There is a debate as to whether SB 863 will reduce costs in 2013 and by how much. The benefit increases are hard dollar increases, while the various reforms intended to produce savings and offsets require both effective implementation and accurate analysis. They also take time. This dynamic is at the core of Commissioner Jones' November 30th pure premium order. The Commissioner's decision clearly showed, as did the actuarial analyses presented to him, that the reforms are mitigating the increased costs in the system from day one. It is equally clear that until there is experience under the reforms and the reforms are fully implemented, the full measure of savings cannot be completely or accurately estimated.
Prior reforms, specifically Assembly Bill 227 (Vargas) and Senate Bill 228 (Alarcon), combined system changes, such as mandatory utilization review, with well-defined elimination or reduction of benefits. These 2003 measures eliminated vocational rehabilitation and capped chiropractic treatments — changes that were easily quantifiable the moment the ink dried on then Governor Gray Davis' signature. The next year, Senate Bill 899 (Poochigian) added reforms to medical control and permanent disability rating that quickly manifested additional considerable savings in medical and indemnity losses, but also resulted in higher loss adjustment and medical cost containment expenses. And, as we saw with the Almaraz, Guzman, and Ogilvie decisions, reforms of the permanent disability system eroded significantly once reshaped by the Courts.
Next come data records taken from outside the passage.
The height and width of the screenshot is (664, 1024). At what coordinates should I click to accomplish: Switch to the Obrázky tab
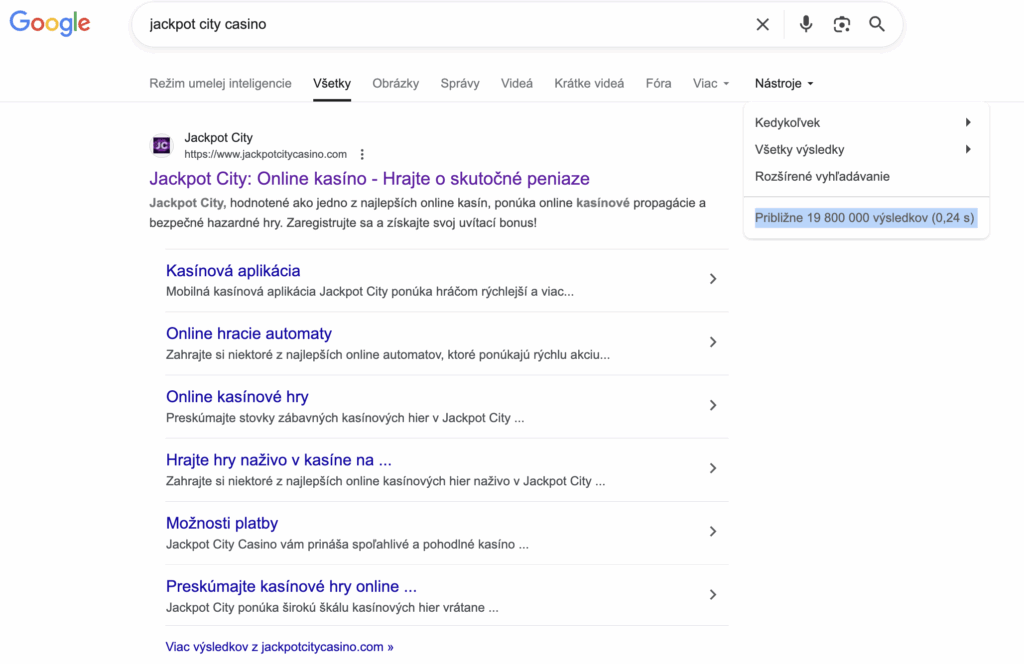tap(395, 83)
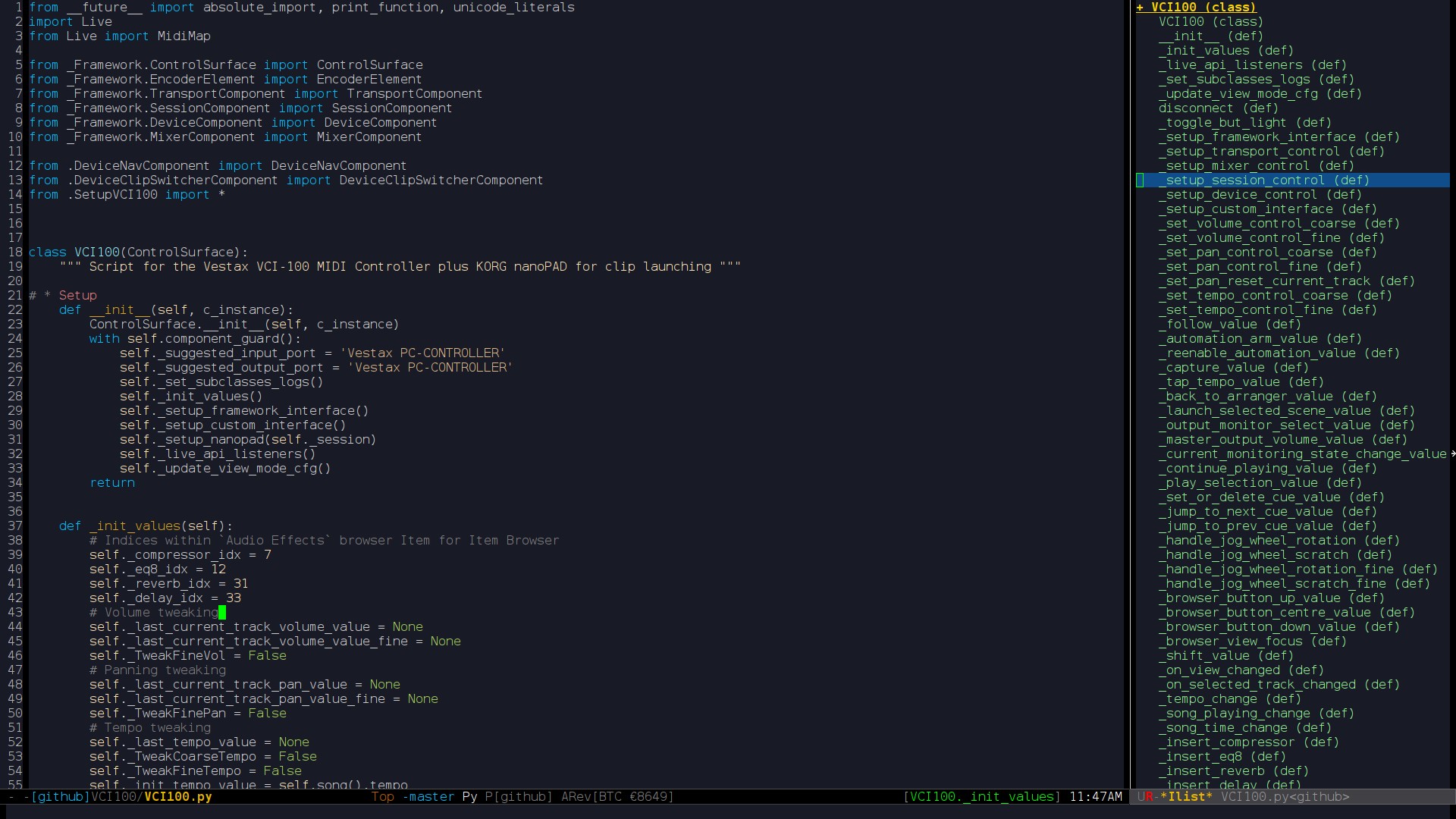Click the -master branch indicator in mode line
This screenshot has width=1456, height=819.
pyautogui.click(x=428, y=797)
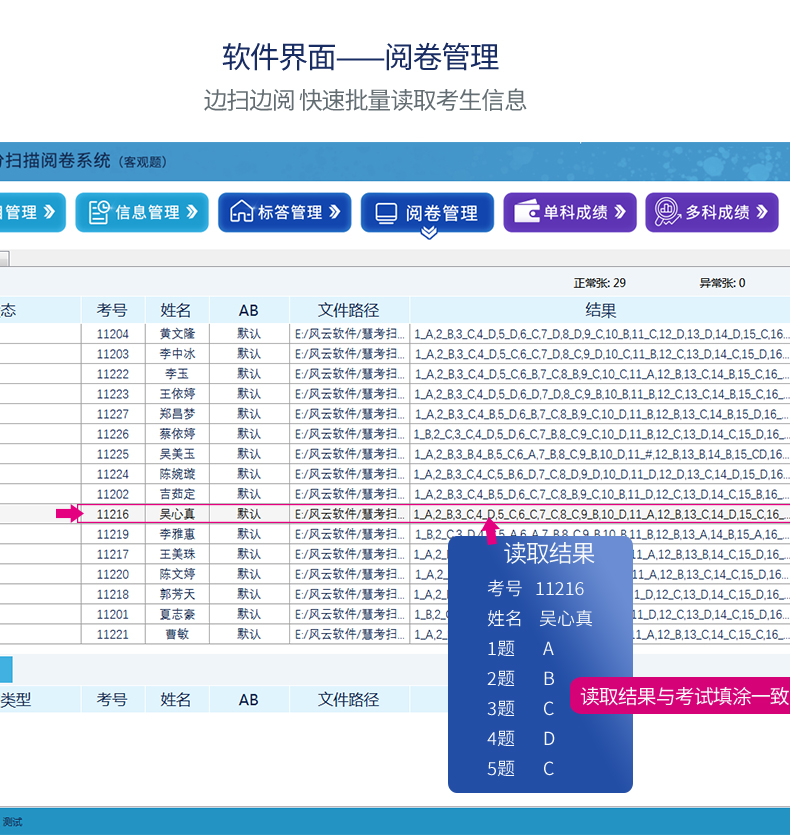Open the 阅卷管理 tab text label

click(441, 213)
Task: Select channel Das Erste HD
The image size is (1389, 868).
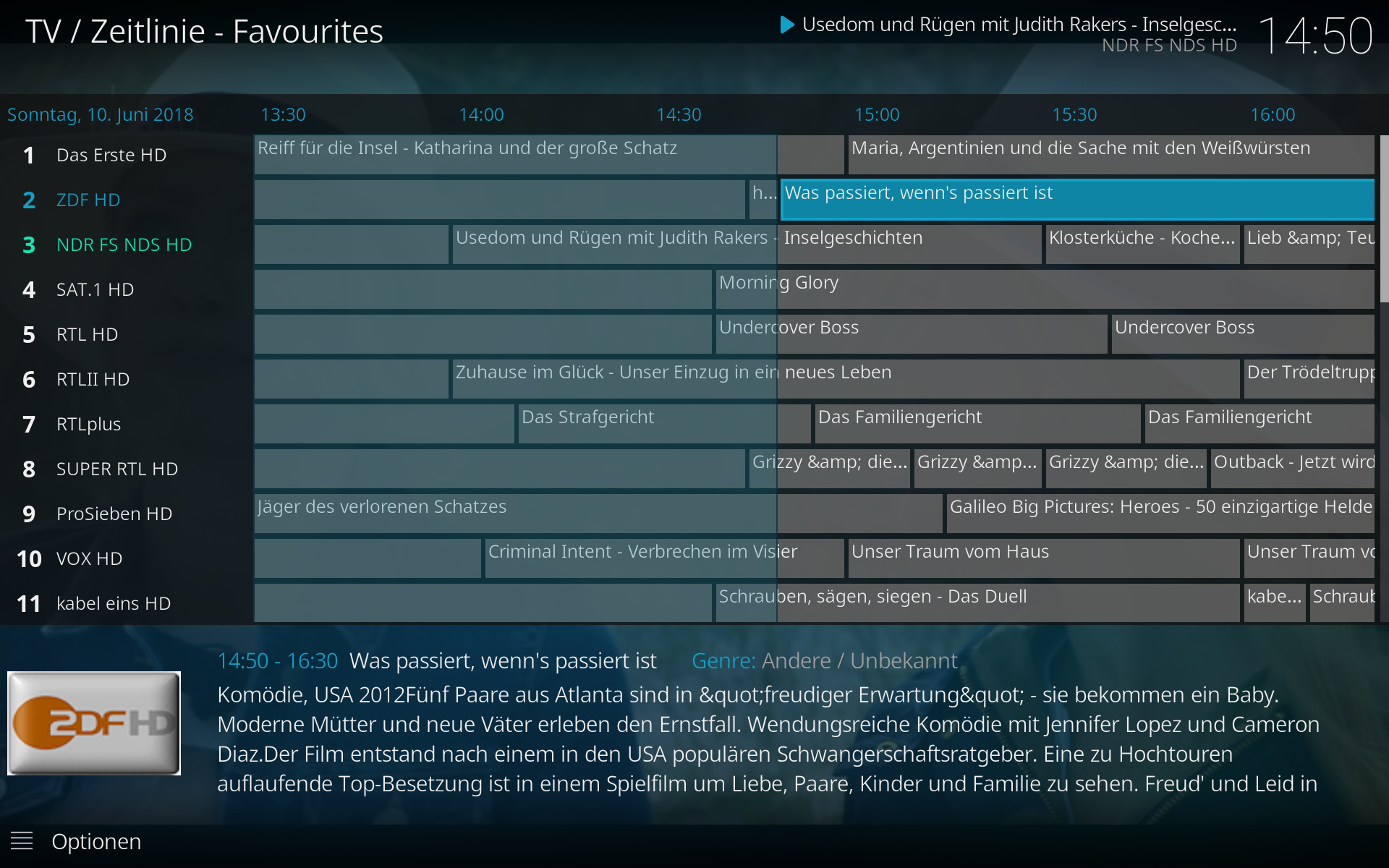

SB 863 is an investment both in our injured workers and California's businesses. It is a long-term investment. Measuring the return on that investment by new and renewal quotes for January 1, 2013 insurance policies is simply a mistake. This legislation was never intended to provide significant immediate cost savings. It is intended, however, to provide savings to more than offset the two years of benefit increases the Legislature adopted and Governor Brown signed into law once the most significant reforms are fully operational. The workers' compensation community is served best by understanding what the new laws do — and don’t do — on January 1, and on July 1, and in 2014 and, ultimately, 2015. If we don’t do that, then this effort will just be the latest in a series of well-intentioned, but ultimately futile, efforts to return this system to its original promise. If we do, however, SB 863 might be the elusive long-term reform generations of employers and workers have wanted for so many decades.